Napping is important for newborns and even for some adults, but a new study says that it is, in fact, not as crucial as we had previously thought for toddlers over the age of 2.
Researchers of this study say, “The impact of night sleep on children’s development and health is increasingly documented, but to date there is not sufficient evidence to indicate the value of prolonging napping, whether at home or in childcare contexts, once sleep has consolidated into night.”
Dr. Carlos Lerner confides, “I think to some degree this is telling us something we knew all along: If a 2-year-old has a long nap it will be hard to put him down to sleep at his usual bedtime.” The University of California (Los Angeles) Mattel Children’s Hospital associate clinical professor of pediatrics continues, “If a parent is really struggling to get a 2-year-old or preschooler to go to bed earlier, then we might discuss naps.”
Assistant professor of psychiatry and a psychologist Dana Rofey, with the Children’s Hospital of Pittsburgh as well as the University of Pittsburgh Medical Center comments, “It really depends on the individual child and every child is different. There are certainly toddlers who aren’t tired in the afternoon and don’t need the sleep. Let your child guide you as to what he or she needs.”

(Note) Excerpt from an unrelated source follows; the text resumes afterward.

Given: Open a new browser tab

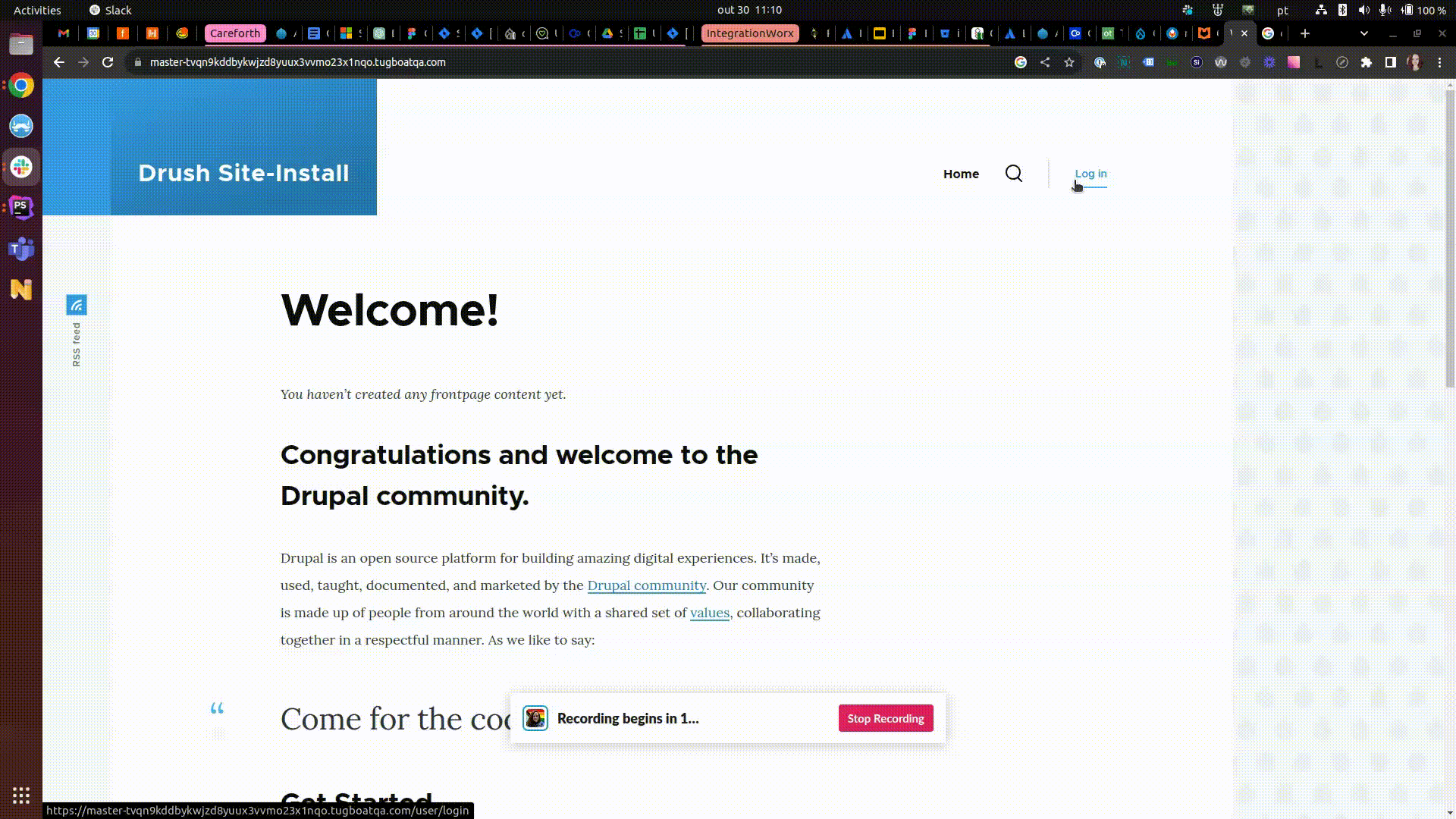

Additionally, Stanford Center for Sleep Sciences and Medicine, Dr. Rafael Pelayo says, “Once there’s a war situation, the game is up. You cannot have an argument and expect someone to sleep well.”
Pelayo follows, “Parents will often tell their kids that they need to nap because sleep is good for them. But sometimes it’s because parents want a break or they’re planning on doing something while the kid is asleep. Sometimes they just need some time to themselves.”